Start of Supplied information

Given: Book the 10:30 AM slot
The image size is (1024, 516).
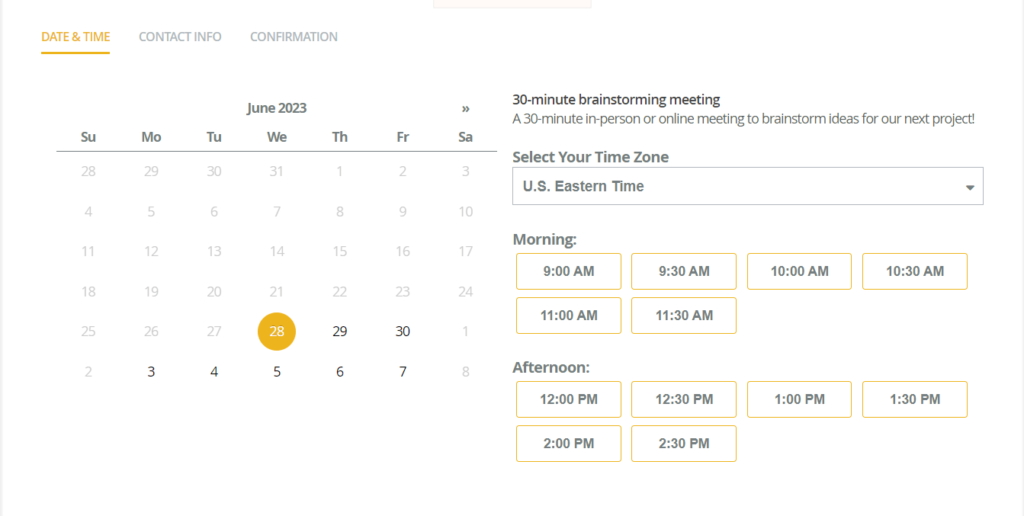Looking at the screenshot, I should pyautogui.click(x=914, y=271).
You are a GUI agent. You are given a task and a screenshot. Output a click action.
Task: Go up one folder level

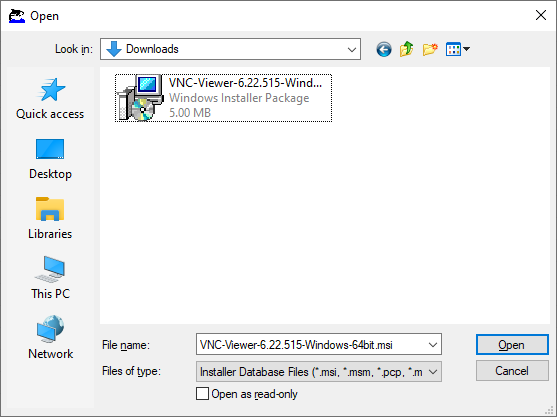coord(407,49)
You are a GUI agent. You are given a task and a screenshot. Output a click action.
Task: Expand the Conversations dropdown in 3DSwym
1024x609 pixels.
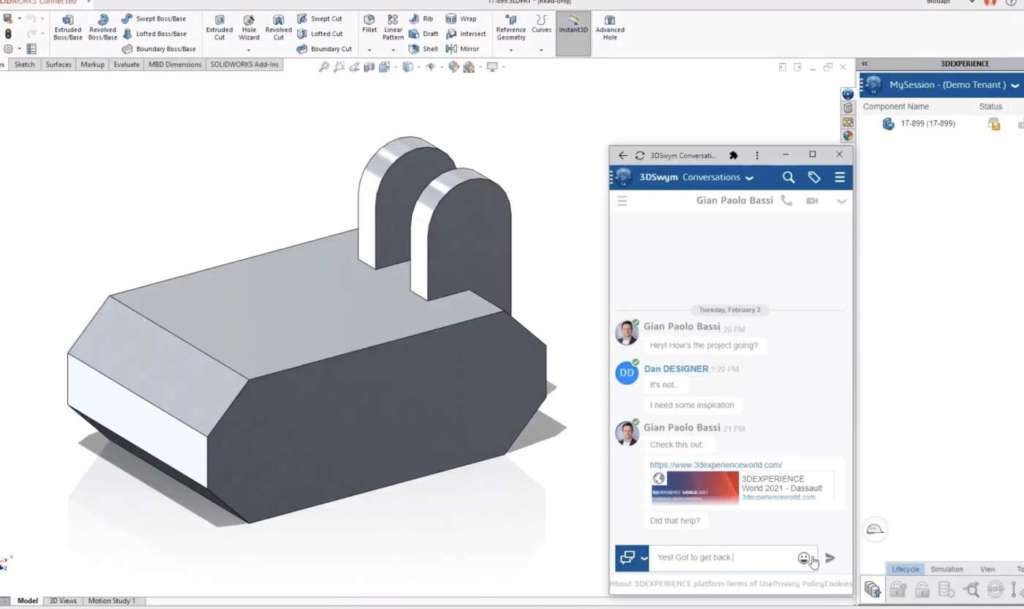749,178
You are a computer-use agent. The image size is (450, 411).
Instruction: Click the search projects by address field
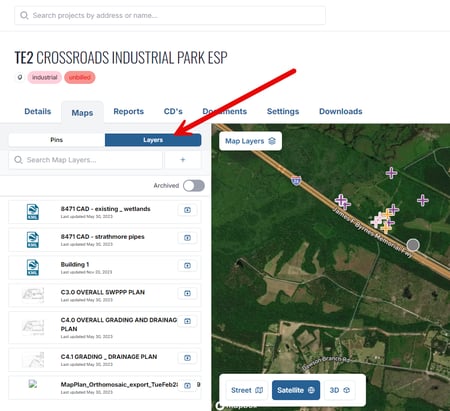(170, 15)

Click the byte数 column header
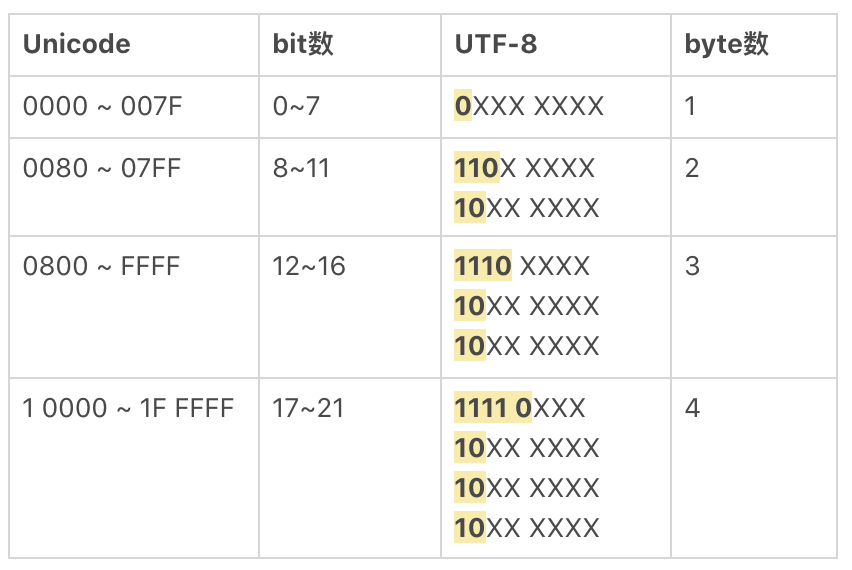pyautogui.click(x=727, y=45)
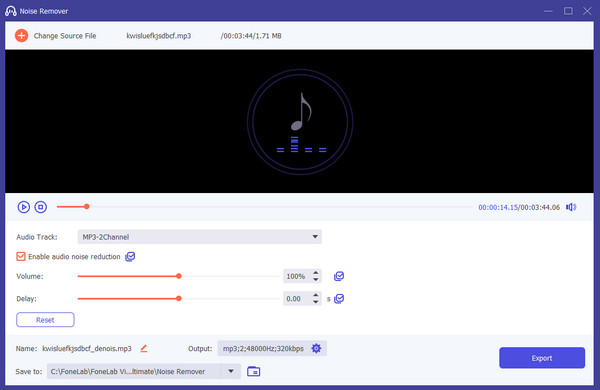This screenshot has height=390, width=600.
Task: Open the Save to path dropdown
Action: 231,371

End of Supplied information

Where pictures sit among the data above, omit them, and output the rest exactly.

* Task result *
Given: Book the 10:30 AM slot
The image size is (1024, 516).
Looking at the screenshot, I should pyautogui.click(x=914, y=271).
You are a GUI agent. You are given a task and a screenshot. Output a click action.
Task: Go up one folder level

coord(407,49)
You are a GUI agent. You are given a task and a screenshot. Output a click action.
Task: Expand the Conversations dropdown in 3DSwym
1024x609 pixels.
749,178
You are a computer-use agent. The image size is (450, 411).
Instruction: Click the search projects by address field
(170, 15)

Click the byte数 column header
pyautogui.click(x=727, y=45)
This screenshot has height=390, width=600.
Task: Open the Save to path dropdown
Action: 231,371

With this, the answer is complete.